One of the more difficult questions asked about God is this: why would God create people whom He knew would reject Him and, therefore, be forever lost?
“Who are you, O man, who answers back to God? The thing molded will not say to the molder, ‘Why did you make me like this,’ will it? Or does not the potter have a right over the clay, to make from the same lump one vessel for honorable use and another for common use? What if God, although willing to demonstrate His wrath and to make His power known, endured with much patience vessels of wrath prepared for destruction? And He did so to make known the riches of His glory upon vessels of mercy, which He prepared beforehand for glory, even us, whom He also called, not from among Jews only, but also from among Gentiles.” (Rom. 9:20-24)
This gets into the nature of God, who is all-knowing, all-wise, and sovereign over life and death. Do we really have a right to question God on the way we are made? Even so, there is an important idea stated in this passage that helps inform us about the issue: God has shown His patience and wrath toward those who perish so that He can show forth His grace and glorify His people. The wicked do perish, and while God would rather that they all come to repentance (2 Pet. 3:9), He will not allow that fact to keep Him from being able to glorify His own. He is a God who glorifies. He took the risk, at least in part, because glorifying people is worth it to Him.
God created humankind with free will and the capacity to choose love. He did this so that He can glorify, but we make a mess through our abuse of the freedom and choice to hate God and others. Should that fact have kept God from creating those whom He can glorify? Not at all.
Why should those who freely choose to love God be prevented from being blessed, saved, and glorified just because there will be those who choose not to love God? If people choosing not to love God should have prevented God from making the human race with free will and the capacity to love, then the idea of the negative, obstinate, hard-hearted who would have had no desire for God would have wielded more influence over God’s decisions and will than the fact that it is in God’s nature to bless and glorify free will creatures. Evil should not be allowed to suppress the good. For God to keep from doing good because He knows there will be evil would be to let the concept of evil have the final say in what ought to happen. This is not God’s mode of operation.
I can only conclude that the provision to bless and glorify His image-bearers is extremely important to God in the scheme of things — more important than letting the fact that many will perish stop Him from doing what He loves and wills to do. Allowing the knowledge of unbelief to keep Him from creating those whom He can glorify together with Him would be giving too much credence to rejection. Is Yahweh a God who allows the negative to trump the positive, the evil to overcome the good? Apparently not. Let’s not forget, either, that God has made this salvation and glory available to all by His grace.
Every parent knows that bringing a child into the world runs a risk. The child can bring great joy and happiness, or the child can bring much sorrow and pain. Parents desire to have children that they can bless and care for. They know they will have times of great difficulty. They know there will be growing pains. They patiently work with their children through the hardships to bring them up. Parental desire to bless their children doesn’t change even as they grow up and move out. Yet that risk is there that the children will finally rebel, reject parental love, and turn their backs on the blessings and love that come through the family. Even so, knowing this risk and possibility, people keep having children and holding on to the desire to have a family they can bless and keep in close fellowship. The potential for the love and joy is great enough to take that risk. There is goodness in being able to bless someone. That goodness and love is in the nature of God, and this motivates God to bless and glorify a special people, even though others will have turned their backs on Him to be lost.
Likewise, every potential friendship runs the risk of causing great pain and heart-ache. Yet, we believe strongly enough in the love, the fellowship, and the joy that comes from it that we are willing to run that risk of loss. Should we let the fact that some may betray us cause us never to seek out friendship, fellowship, or love? Should we let the fear of loss keep us from the potential of love and joy?

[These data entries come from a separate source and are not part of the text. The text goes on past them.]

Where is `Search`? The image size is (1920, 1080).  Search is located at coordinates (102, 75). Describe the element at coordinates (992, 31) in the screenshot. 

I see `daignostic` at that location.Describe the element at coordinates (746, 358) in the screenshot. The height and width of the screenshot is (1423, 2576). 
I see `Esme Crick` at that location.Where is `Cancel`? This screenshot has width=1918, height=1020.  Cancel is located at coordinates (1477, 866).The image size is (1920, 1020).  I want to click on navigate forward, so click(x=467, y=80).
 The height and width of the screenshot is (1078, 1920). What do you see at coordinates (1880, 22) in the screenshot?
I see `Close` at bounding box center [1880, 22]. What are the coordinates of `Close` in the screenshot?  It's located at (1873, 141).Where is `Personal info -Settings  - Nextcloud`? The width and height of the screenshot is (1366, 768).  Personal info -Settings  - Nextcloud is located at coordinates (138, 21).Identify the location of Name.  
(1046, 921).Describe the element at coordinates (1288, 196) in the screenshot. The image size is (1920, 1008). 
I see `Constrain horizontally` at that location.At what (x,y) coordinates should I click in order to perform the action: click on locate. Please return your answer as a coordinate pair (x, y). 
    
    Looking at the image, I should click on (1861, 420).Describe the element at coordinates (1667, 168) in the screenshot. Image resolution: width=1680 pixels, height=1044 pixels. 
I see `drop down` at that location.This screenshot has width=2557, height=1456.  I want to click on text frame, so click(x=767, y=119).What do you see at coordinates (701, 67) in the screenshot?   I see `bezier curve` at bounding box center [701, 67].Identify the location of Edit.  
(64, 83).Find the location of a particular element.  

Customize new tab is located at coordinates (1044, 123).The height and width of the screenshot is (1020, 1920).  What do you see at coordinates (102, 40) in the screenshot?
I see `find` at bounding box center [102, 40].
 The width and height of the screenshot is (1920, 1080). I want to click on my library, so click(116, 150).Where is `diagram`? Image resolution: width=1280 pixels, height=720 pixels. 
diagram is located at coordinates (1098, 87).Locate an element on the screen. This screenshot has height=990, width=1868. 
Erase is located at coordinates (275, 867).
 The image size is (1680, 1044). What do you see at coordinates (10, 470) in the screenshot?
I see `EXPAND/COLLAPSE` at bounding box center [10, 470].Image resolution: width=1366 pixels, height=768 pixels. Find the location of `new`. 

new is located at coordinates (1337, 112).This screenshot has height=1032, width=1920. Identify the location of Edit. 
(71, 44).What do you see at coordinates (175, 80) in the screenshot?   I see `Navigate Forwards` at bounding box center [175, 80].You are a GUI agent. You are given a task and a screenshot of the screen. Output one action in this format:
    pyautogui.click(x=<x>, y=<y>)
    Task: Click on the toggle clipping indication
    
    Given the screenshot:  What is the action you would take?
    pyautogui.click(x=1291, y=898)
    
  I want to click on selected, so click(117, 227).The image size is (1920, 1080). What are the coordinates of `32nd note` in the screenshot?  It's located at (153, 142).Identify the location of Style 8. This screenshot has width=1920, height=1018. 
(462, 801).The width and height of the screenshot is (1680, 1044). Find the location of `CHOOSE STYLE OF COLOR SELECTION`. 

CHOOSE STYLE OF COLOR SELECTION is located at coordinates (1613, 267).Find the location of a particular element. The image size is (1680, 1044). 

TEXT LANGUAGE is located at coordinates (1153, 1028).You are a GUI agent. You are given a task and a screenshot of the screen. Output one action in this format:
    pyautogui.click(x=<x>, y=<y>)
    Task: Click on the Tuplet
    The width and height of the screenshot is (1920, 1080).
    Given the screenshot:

Why would God create people whom he knew would reject Him and therefore be forever lost? It would seem, at least in part, that the answer lies in the fact that God, in His goodness, love, and grace, has strong motivation to bless and glorify free will creatures made in His image. Yet to make free will creatures He can glorify also meant making free will creatures who would choose to reject and hate Him, which puts them in a very bad position. Bear in mind, also, that even if we never fully understand this, that does not put us in a position to deny God.
God’s offer and desire is to glorify us, but He won’t force us to accept. Will we be vessels of wrath prepared for destruction or vessels of mercy prepared for glory? As Moses told the people of his day, “So choose life in order that you may live” (Deut. 30:19).